Let’s not forget there is rampant inflation, the prospect of a recession on the horizon, and the free money days may be on the decline in DC.

As for Sacramento, they’re riding high but little is trickling down to city’s Manteca’s size when it comes to homeless funding

And when we return to the bust side of California’s boom-bust taxing based on capital gain taxes even that trickle will evaporate,

The best case scenario going forward is Manteca’s general fund is out $663,862 a year.

The next move the Mantecans4Change should make is asking  what $660,000 to $1 million will do to the city’s $68.5 million general fund in terms of opportunity cost.

That is roughly $1 out of every $70 being spent on day-to-day services going to homeless services.
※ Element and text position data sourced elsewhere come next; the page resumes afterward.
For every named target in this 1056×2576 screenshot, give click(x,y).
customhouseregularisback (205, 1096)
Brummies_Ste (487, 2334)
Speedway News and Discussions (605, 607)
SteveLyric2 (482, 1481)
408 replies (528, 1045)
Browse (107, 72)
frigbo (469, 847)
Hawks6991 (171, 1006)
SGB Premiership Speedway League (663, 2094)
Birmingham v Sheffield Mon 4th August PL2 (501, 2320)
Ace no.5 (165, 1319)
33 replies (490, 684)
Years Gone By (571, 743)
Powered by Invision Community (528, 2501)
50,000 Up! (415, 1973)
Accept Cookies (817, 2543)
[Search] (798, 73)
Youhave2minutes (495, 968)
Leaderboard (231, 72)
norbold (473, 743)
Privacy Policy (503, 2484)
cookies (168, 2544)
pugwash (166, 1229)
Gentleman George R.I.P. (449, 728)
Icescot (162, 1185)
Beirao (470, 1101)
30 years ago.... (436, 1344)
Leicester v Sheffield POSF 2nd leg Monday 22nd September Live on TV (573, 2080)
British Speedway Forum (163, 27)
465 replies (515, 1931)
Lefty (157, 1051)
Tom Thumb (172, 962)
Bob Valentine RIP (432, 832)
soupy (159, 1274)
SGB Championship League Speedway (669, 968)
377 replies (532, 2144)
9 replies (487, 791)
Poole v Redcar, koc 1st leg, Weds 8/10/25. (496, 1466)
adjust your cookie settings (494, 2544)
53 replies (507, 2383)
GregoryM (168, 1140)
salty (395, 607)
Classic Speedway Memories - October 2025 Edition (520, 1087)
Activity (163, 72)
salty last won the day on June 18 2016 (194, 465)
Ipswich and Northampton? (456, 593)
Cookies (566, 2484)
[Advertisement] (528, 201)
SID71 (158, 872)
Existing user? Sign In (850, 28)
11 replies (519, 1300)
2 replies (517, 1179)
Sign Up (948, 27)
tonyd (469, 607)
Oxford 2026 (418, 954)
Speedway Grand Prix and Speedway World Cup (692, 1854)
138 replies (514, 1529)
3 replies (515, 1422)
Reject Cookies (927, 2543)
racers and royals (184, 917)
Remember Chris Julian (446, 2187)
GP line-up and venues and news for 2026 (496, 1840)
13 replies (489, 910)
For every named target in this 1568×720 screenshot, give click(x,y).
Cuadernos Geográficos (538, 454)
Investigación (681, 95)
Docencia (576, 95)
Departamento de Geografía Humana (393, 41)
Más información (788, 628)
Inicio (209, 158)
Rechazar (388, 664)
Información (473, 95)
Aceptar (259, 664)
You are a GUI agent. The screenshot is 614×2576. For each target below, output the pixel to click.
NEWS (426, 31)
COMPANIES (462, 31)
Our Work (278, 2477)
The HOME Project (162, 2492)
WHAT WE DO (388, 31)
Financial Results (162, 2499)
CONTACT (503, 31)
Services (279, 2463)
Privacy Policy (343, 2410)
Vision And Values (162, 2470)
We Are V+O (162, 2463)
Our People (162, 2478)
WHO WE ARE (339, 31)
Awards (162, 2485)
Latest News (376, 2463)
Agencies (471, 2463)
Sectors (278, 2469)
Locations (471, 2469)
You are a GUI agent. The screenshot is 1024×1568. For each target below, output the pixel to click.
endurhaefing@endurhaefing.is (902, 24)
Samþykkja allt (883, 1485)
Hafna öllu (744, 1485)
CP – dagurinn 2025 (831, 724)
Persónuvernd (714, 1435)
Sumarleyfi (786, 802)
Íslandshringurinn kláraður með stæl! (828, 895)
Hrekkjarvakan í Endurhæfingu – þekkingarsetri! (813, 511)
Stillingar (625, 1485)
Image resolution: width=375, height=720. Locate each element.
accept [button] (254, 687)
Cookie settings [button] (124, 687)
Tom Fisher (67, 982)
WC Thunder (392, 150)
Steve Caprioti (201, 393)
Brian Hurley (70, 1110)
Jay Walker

To put into into something more specific, $1 million a year comes close to covering the salaries, benefits, retirement, and workmen’s compensation for four entry level police officers.

Or it could overlay a significant of streets in Manteca.

To counter such a strategy, elected officials need to step up their game.

They need to exploit the opposition’s weakness as well.

First of all, they need to commit  — and not simply saying “perhaps” at a mid-year budget review — to actually hire three more police officers with Measure M funds as soon as possible.

One of the rationales can be the extra manpower can help somewhat to pressure the homeless to utilize beds now available at the emergency shelter to cut further into illegal encampments just as the city has led people to believe they would do with a resource center.

The 9th District Court of Appeals didn’t differentiate between a big tent or brick and mortar shelter.
In doing so, they can then throw down the gauntlet: What proposal do the Mantecans4Change have to legally address homeless issues where it just doesn’t revert to an expensive legal game of whack-a-mole?

Yes, things are better than they were two years ago in any aspects.

But Mantecans4Change would be right to feed on the distrust people might harbor of whether the City of Manteca will actually follow through with a stepped up game to get the homeless off the streets  and if they don’t go to a resource center to throw the full force of the law at them.

The real question Mantecans4Change should ask if they take three minutes at podium under citizens comments at tonight’s City Council meeting is pretty basic.

Now that the city expects $500,000 more in undistributed general fund reserves in next year’s budget starting July 1, why isn’t the council hiring two more police officers now instead of later with the expressed purpose of addressing homeless related crimes among other issues?